Emergency Department Visits and Trends Related to Cocaine, Psychostimulants, and Opioids in the United States, 2008–2018

"Psychostimulant-related ED visits increased from 2.2 to 12.9 visits per 10,000 population from 2008 to 2018. This is consistent with studies showing increasing national rates of ED visits, hospitalizations, and deaths from psychostimulant overdose [2, 4, 5, 33]. The increasing use of the ED and other acute care settings is likely linked to rising methamphetamine availability and use [34]. National Forensic Laboratory Information System data found methamphetamine case submissions increased from 2011 to 2019, with methamphetamine as the most frequently reported drug [35]. While psychostimulant-related ED visits were predominantly among Western regions in our study, recent data highlights the emergence of psychostimulant-related overdose deaths in the Midwest and Northeast, suggesting methamphetamine is already a nationwide concern [8, 36]. Increases in cocaine-related ED visits were not significant, potentially due to the exclusion of visits related to opioid and cocaine co-use. Polysubstance use is common in among individuals using cocaine [30], and other studies found rates of fatal overdoses and ED visits for overdose involving cocaine and opioid use are rising [5, 33].

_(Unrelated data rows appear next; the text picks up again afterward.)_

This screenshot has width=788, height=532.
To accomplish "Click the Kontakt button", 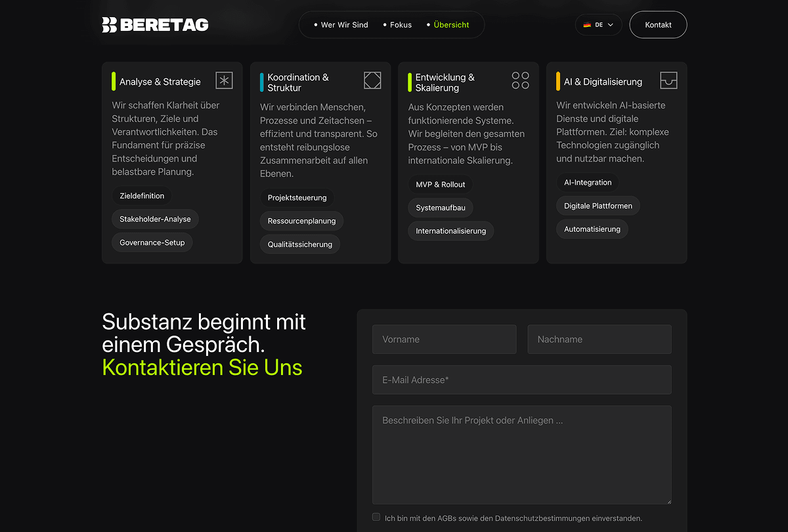I will (658, 25).
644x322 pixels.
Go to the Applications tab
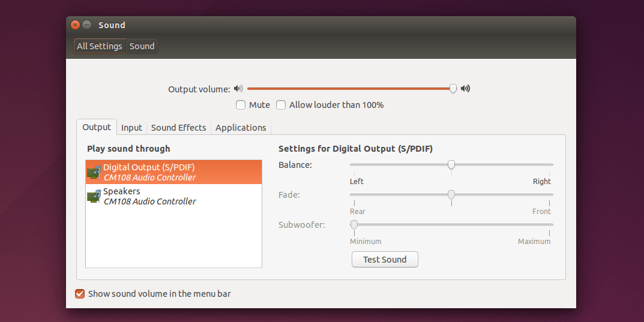(x=241, y=128)
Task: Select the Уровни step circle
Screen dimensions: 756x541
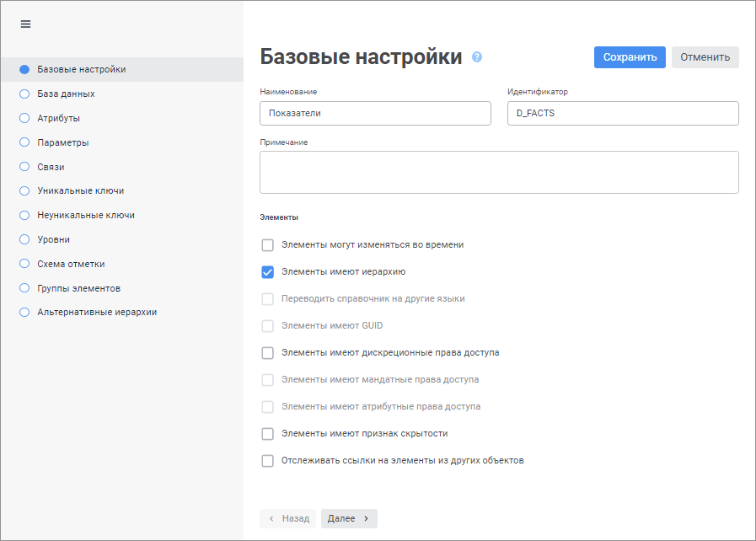Action: tap(24, 239)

"We found stimulant-related ED visits were less likely to be identified as drug toxicity/withdrawal concerns, underscoring the differences in presentations between stimulant- and opioid-related visits. While the national surge in ED visits and deaths related to opioid overdose is linked to the rise in fentanyl in the drug supply [1, 33, 37], the main drivers of stimulant-related ED visits and overdoses are unclear. Possibilities include increased potency of fluctuating drug supplies [35], contamination or co-use with synthetic opioids like fentanyl [38], or the cumulative effects of chronic stimulant use over time [39]. Further, the term “overdose”, when applied to opioids commonly refers to an acute respiratory event from an episode of use, and this term is problematic when applied to stimulants, as it lacks specificity in capturing the diverse ways in which stimulant toxicity can present [16, 40]. Our data suggest that acute emergency presentations related to stimulant use are more likely due to the cumulative effect of stimulant use over time rather than from a single episode of use. Addressing acute stimulant toxicity may rely more on clinical management of various symptoms, rather than the development of a single reversal agent like naloxone for opioid overdose."

Source: 

Suen, L.W., Davy-Mendez, T., LeSaint, K.T. et al. Emergency department visits and trends related to cocaine, psychostimulants, and opioids in the United States, 2008–2018. BMC Emerg Med 22, 19 (2022). doi.org/10.1186/s12873-022-00573-0.